Anna Maxwell Martin, 31, is an actress best known for TV roles in the 2005 BBC adaptation of 'Bleak House' and last year's Channel 4 adaptation of 'Poppy Shakespeare', both of which earned her the Best Actress award at the Baftas. Her theatre roles include Lyra in 'His Dark Materials' at the National and Sally Bowles in 'Cabaret'. She lives in north London
I have a vivid memory of the first time I saw Lucy. We were shooting Becoming Jane and we had to go to this terrifying read-through in Dublin. I'm terribly shy and I find the socialising you have to do hard. The reason I remember meeting Lucy so clearly, and she would hate me saying this, is that she is incredibly glamorous. It's not really her make-up or clothes or hair; she just has natural glamour.
Lucy walked in wearing a huge fake-fur coat, this stunning black-haired beauty, and I felt terrified. I soon found out she was adorable, though. We weren't in many scenes together but we did endless sitting around on set gossiping. It was quite a young cast, who all got on, so there was a lot of drinking, though I am a total lightweight and Lucy is much more hardcore.
That year we were both nominated for a Bafta. In the end, I won it and Lucy was so sweet about it. Not everyone in the business is as lovely, but she is very generous.
You can't keep in touch with everyone but I knew Lucy and I would stay friends. We are very similar. We don't take ourselves too seriously and the whole celebrity party thing kills us down dead.
I've become a mum since knowing Lucy and I think that has brought a different dimension to our friendship. She's done a lot of parenting on her own and I have profound respect for the way she manages things.
I find Lucy's life hilarious. She has something about her... basically, all men want to sleep with her. They drop like flies around her. It's absolutely ridiculous and they make complete fools of themselves, but I don't know if she is even aware of it.

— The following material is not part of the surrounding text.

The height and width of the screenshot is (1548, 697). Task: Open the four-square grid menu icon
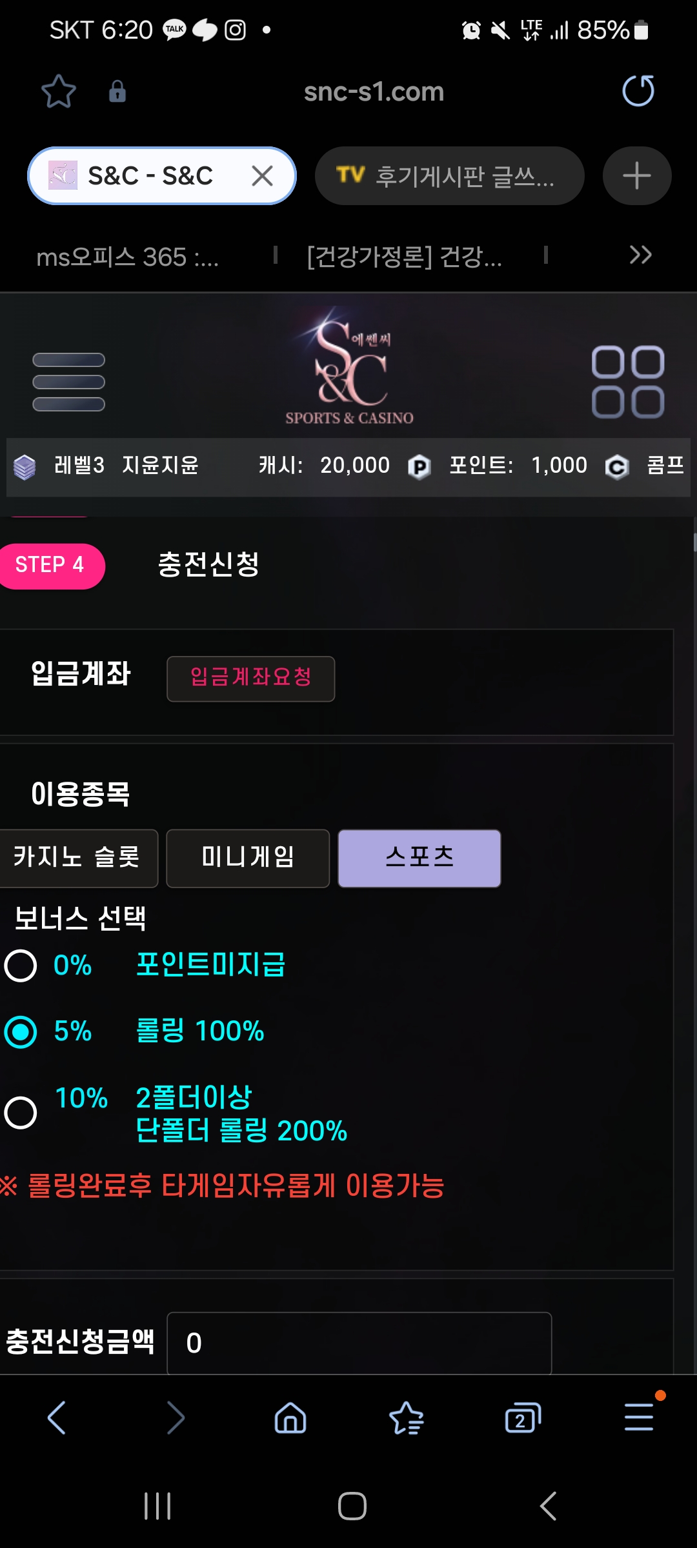628,382
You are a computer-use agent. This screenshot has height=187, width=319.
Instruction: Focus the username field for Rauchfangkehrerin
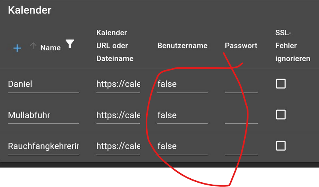point(182,146)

She is a very undemanding friend. We might not see each other for months but when we do, we'll sit down and talk about personal things straight away. She is very wise, partly because she is older than me, but I always forget that because she is so much fun and has this girlishness.

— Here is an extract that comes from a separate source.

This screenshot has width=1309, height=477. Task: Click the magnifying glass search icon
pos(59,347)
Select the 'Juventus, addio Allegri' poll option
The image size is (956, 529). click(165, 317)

I always feel like Lucy's dweeby friend. She's far too glamorous for me to hang round with, although she would absolutely spit at me for saying that.
Lucy Cohu, 40, is an actress best known for her role as Princess Margaret in Channel 4's 2005 biopic 'The Queen's Sister', for which she was nominated for a Bafta and an Emmy. She has also appeared in films including 'Becoming Jane' and 'Gosford Park'. She lives in north-west London
Anna and I were thrown together for the filming of Becoming Jane in Ireland, where we spent weeks on end in various locations sitting around in corsets, petticoats and wellingtons, staring at fields of sheep. My first image of Anna, though, is of this little thing in a baggy grey cardigan dragging her suitcase around and looking lost and grumpy, because none of us knew where we were going.

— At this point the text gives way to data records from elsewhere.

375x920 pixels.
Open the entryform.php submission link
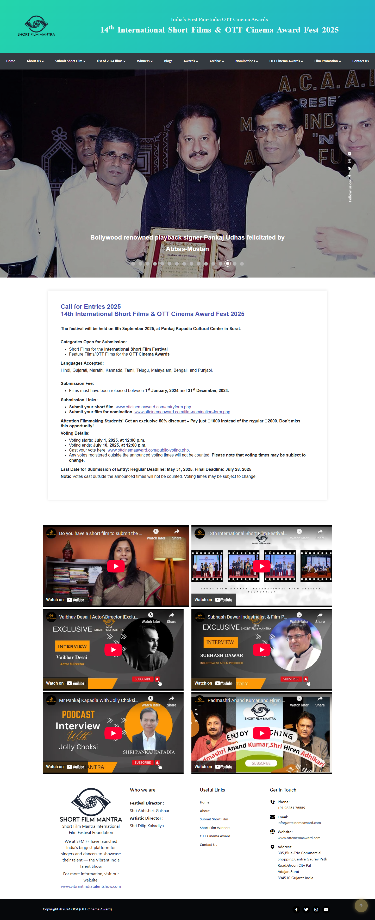(153, 407)
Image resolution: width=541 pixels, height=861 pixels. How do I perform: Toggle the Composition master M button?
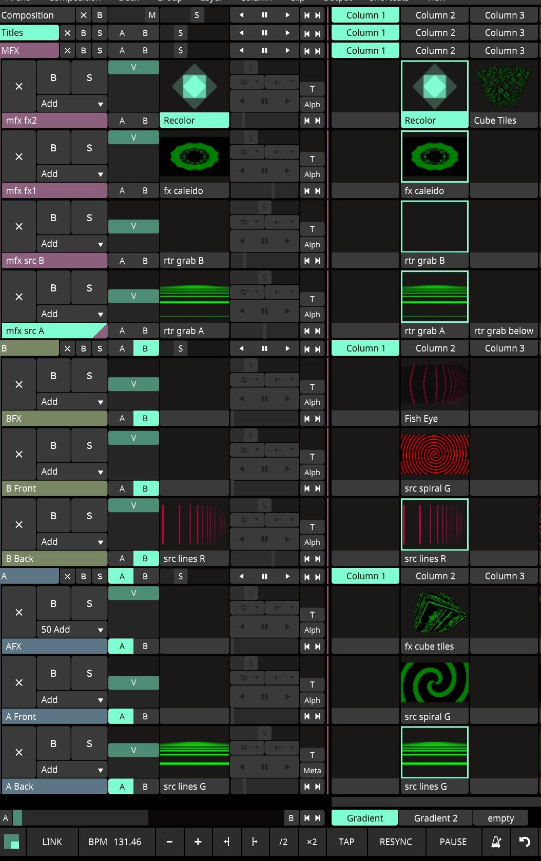pos(152,15)
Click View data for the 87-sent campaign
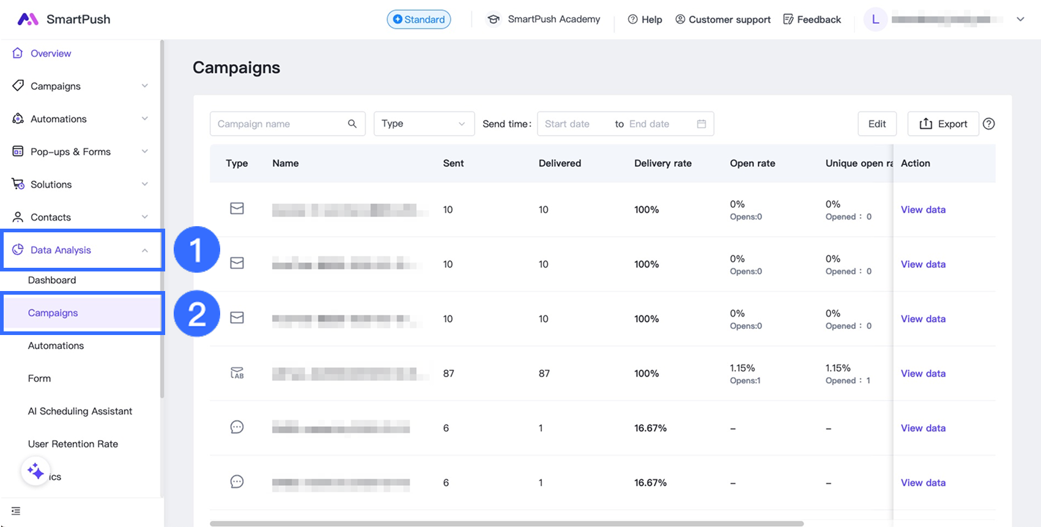1041x527 pixels. (923, 374)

Later that day, we were all sitting around a table for rehearsals and Anne Hathaway, who played Jane Austen in the film, was being extremely eloquent and clever and talking about Austen's novels at great length. Meanwhile, Anna and I were both looking slightly panicked in case anyone asked us a question, as we didn't have a clue what she was going on about.
During the filming, we were both nominated for the same Bafta, so we bonded quite quickly over our fear of such occasions and our horror over what to wear. The discussion about our outfits and the best fake tan lasted the duration of the shoot. I ended up spending lots on a Vivienne Westwood and didn't win, and Anna hired something, looked effortlessly chic and won. She's got two now, which is excessively greedy for someone so young.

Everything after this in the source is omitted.